____ Input material
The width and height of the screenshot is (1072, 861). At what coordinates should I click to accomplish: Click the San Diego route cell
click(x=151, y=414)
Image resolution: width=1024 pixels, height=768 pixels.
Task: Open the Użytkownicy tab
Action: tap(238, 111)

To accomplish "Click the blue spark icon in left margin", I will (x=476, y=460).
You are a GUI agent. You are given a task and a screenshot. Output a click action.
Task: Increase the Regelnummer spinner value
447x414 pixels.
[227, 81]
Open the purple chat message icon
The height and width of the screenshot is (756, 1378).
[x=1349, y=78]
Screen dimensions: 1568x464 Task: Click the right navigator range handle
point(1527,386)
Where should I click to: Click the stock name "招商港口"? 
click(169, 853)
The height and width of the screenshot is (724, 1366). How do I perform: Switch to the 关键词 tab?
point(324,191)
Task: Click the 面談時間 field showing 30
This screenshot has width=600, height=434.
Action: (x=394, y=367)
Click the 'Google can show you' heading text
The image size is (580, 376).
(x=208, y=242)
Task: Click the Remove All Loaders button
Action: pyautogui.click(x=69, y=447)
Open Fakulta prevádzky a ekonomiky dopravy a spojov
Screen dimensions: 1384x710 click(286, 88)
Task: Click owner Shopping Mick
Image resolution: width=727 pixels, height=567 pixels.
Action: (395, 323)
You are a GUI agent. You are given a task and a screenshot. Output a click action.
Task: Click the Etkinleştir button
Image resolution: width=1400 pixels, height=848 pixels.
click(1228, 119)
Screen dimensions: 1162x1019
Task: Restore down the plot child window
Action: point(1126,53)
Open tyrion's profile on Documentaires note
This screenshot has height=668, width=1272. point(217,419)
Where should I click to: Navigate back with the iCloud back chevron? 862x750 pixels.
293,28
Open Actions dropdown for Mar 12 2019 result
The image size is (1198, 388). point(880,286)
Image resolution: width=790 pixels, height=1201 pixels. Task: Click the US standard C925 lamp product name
________
Retype every line of the material exactly.

Task answer.
The width and height of the screenshot is (1072, 861). At what coordinates should I click to accomplish: Click the San Diego route cell
click(x=151, y=414)
Image resolution: width=1024 pixels, height=768 pixels.
Task: Open the Użytkownicy tab
Action: tap(238, 111)

To accomplish "Click the blue spark icon in left margin", I will (x=476, y=460).
You are a GUI agent. You are given a task and a screenshot. Output a click action.
Task: Increase the Regelnummer spinner value
447x414 pixels.
[227, 81]
Open the purple chat message icon
The height and width of the screenshot is (756, 1378).
[x=1349, y=78]
Screen dimensions: 1568x464 Task: Click the right navigator range handle
point(1527,386)
Where should I click to: Click the stock name "招商港口"? 
click(169, 853)
The height and width of the screenshot is (724, 1366). How do I perform: Switch to the 关键词 tab?
point(324,191)
Task: Click the 面談時間 field showing 30
This screenshot has width=600, height=434.
Action: (x=394, y=367)
Click the 'Google can show you' heading text
The image size is (580, 376).
(x=208, y=242)
Task: Click the Remove All Loaders button
Action: pyautogui.click(x=69, y=447)
Open Fakulta prevádzky a ekonomiky dopravy a spojov
Screen dimensions: 1384x710 click(286, 88)
Task: Click owner Shopping Mick
Image resolution: width=727 pixels, height=567 pixels.
Action: (395, 323)
You are a GUI agent. You are given a task and a screenshot. Output a click action.
Task: Click the Etkinleştir button
Image resolution: width=1400 pixels, height=848 pixels.
click(1228, 119)
Screen dimensions: 1162x1019
Task: Restore down the plot child window
Action: point(1126,53)
Open tyrion's profile on Documentaires note
This screenshot has height=668, width=1272. point(217,419)
Where should I click to: Navigate back with the iCloud back chevron? 862x750 pixels.
293,28
Open Actions dropdown for Mar 12 2019 result
The image size is (1198, 388). point(880,286)
Image resolution: width=790 pixels, height=1201 pixels. Task: Click the US standard C925 lamp product name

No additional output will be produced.